- **Given records**
....
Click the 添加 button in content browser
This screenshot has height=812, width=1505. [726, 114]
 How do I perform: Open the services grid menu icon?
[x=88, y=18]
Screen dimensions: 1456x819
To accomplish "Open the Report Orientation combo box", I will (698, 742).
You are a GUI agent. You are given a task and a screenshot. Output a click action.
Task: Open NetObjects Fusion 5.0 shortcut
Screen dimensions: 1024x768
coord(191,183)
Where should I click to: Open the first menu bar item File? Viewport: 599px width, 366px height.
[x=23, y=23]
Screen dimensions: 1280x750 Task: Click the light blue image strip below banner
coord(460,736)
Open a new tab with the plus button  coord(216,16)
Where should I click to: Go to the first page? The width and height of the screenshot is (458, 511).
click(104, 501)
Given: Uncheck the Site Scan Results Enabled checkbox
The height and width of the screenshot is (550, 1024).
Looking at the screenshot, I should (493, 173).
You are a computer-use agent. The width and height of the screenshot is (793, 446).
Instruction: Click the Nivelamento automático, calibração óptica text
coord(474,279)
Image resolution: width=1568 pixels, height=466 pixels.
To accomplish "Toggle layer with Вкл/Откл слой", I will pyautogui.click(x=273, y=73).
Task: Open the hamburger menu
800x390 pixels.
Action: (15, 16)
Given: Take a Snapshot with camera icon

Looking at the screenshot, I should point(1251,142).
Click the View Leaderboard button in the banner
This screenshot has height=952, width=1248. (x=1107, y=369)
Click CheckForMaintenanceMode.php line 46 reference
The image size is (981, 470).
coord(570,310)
....
- **Your objective**
Repeat the rows word for word, starting at the line that contains "Screen dimensions: 1456x819" and ending at the last line of the rows.

- **Exercise solution**
Screen dimensions: 1456x819
To accomplish "Open the Report Orientation combo box", I will (698, 742).
You are a GUI agent. You are given a task and a screenshot. Output a click action.
Task: Open NetObjects Fusion 5.0 shortcut
Screen dimensions: 1024x768
coord(191,183)
Where should I click to: Open the first menu bar item File? Viewport: 599px width, 366px height.
[x=23, y=23]
Screen dimensions: 1280x750 Task: Click the light blue image strip below banner
coord(460,736)
Open a new tab with the plus button  coord(216,16)
Where should I click to: Go to the first page? The width and height of the screenshot is (458, 511).
click(104, 501)
Given: Uncheck the Site Scan Results Enabled checkbox
The height and width of the screenshot is (550, 1024).
Looking at the screenshot, I should (493, 173).
You are a computer-use agent. The width and height of the screenshot is (793, 446).
Instruction: Click the Nivelamento automático, calibração óptica text
coord(474,279)
Image resolution: width=1568 pixels, height=466 pixels.
To accomplish "Toggle layer with Вкл/Откл слой", I will pyautogui.click(x=273, y=73).
Task: Open the hamburger menu
800x390 pixels.
Action: (15, 16)
Given: Take a Snapshot with camera icon

Looking at the screenshot, I should point(1251,142).
Click the View Leaderboard button in the banner
This screenshot has height=952, width=1248. (x=1107, y=369)
Click CheckForMaintenanceMode.php line 46 reference
The image size is (981, 470).
coord(570,310)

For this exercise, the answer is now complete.